Negli ultimi mesi l’escalation di violenze in Ucraina ha fatto ripiombare il mondo in un clima fin troppo simile ad una Guerra Fredda 2.0. Purtroppo da un lato “la Guerra Fredda non é mai del tutto finita perché la sua radice é geopolitica prima che ideologica” (Lucio Caracciolo, direttore Limes), dall’altro l’atteggiamento europeo, anzi occidentale, verso i soggetti neofascisti ucraini risulta essere ambiguo in generale e addirittura di totale appoggio quando questi si contrappongono ad una potenza “non allineata”.

Yanukovich non è sicuramente un santo e fa parte dei “discendenti ideologici” di Boris Eltsin (oligarchi e compagnia) ma i suoi oppositori filo-europeisti sono pure peggio: dalla cara (all’Occidente) Yulia Tymoshenko, che vuole lanciare la bomba atomica su milioni di russi e “sparare a Putin con un mitra” ai neonazisti di Pravyj Sektor, che hanno fatto  numerosi assalti a sedi di partito e a luoghi di culto negli ultimi mesi.
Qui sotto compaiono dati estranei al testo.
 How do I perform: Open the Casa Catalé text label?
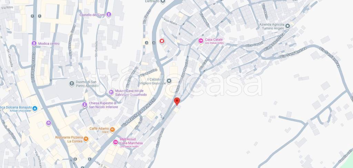pyautogui.click(x=214, y=39)
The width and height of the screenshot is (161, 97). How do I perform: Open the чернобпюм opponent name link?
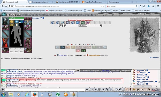[x=94, y=55]
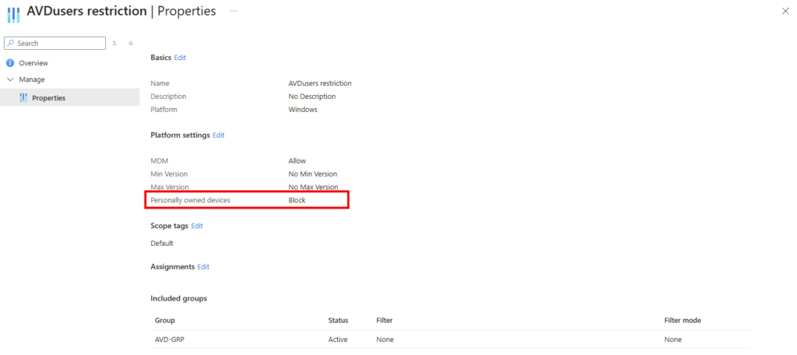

Tutti questi personaggi sono stati più o meno appoggiati da istituzioni e figure pubblice italiane ed europee. Come non ricordare l’invito della Presidente della Camera Laura Boldrini alla figlia di Yulia Tymoshenko? o Gianni Pittella che addirittura ha preso l’aereo per andare a parlare ad un comizio dove erano presenti i militanti di Svoboda?

Meglio stare dalla parte opposta della barricata, con gli antifascisti e i comunisti ucraini che ogni giorno si oppongono all’avanzata di militanti (ma ormai conviene chiamarle truppe) neonazisti e teppisti della peggior specie.

Questo 25 Aprile, giorno della Liberazione dal nazifascismo, voglio quindi dedicarlo a tutte quelle persone, operai, studenti, donne, anziani, lavoratori e lavoratrici che oggi stanno lottando, purtroppo non sono culturalmente ma anche fisicamente, contro il nazifascismo. C’è evidentemente chi pensa che il fascismo sia tollerabile se viene condito con un po’ di “sano” (sano?) europeismo va bene. Io no.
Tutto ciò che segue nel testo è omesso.